Gigabyte motherboards, Linux and IOMMU
Posted by Howard Richardson (comments: 3)
This is the story of my spending two whole afternoons trying to fix a software problem which never really existed.
After some Windows issues on PC, I reset my BIOS settings to "Optimised Defaults" and had to reinstall my Linux partition again (Opensuse Leap 42). Booting into my fresh Linux system I then found USB and onboard ethernet were both not working, churning out to the console hundreds of nonsense errors like "device descriptor read/64, error -32" and "device not accepting address".

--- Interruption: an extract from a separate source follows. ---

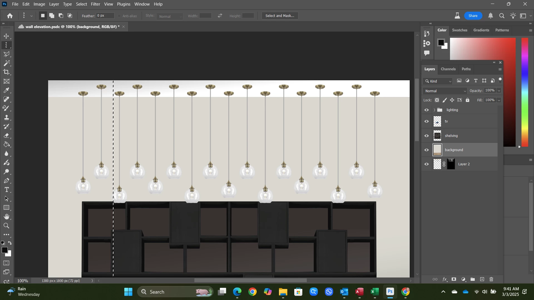Click the delete layer trash icon

(x=491, y=279)
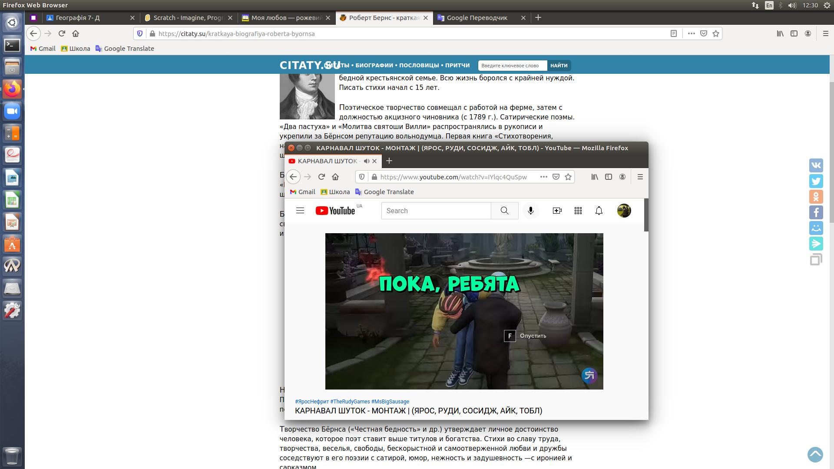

After trying every possible combination of usbcore module options, plugging things in and out and into different ports and playing with all the USB options mentioned in the BIOS, I stumbled across the answer totally by chance the next day... Gigabyte motherboards have a mysterious BIOS option called IOMMU, which is disabled by default. Without it switched on Windows will work fine with USB and ethernet, but Linux will churn out all those strange errors and refuse to even give you a mouse pointer or network connection with which to fix things. One simple BIOS setting changed and everything magically starts working again.
God only knows what IOMMU actually is, but I'm putting this down in writing here so I remember in future to make sure it's on. Hope maybe this helps some others solve this problem too. It seems to just exist on Gigabyte boards.
Add a comment
Comment by jnowat |
I had this exact same problem, but can't install AMD GPU drivers on the mobo, while it works fine on other mobos. I'm definitely getting rid of this Gigabyte mobo because of this issue. I'm *hoping* it's only a Gigabyte issue.
Comment by Tector |
I wish I had read this earlier. I had the same problem and spent a lot of time trying to figure it out. There isn't a lot of information on the net about this.
Comment by Howard |
Glad I could help somehow. This one drove me crazy for ages till I found the answer! Gigabyte motherboards are generally very good, but the documentation for linux is very hit and miss.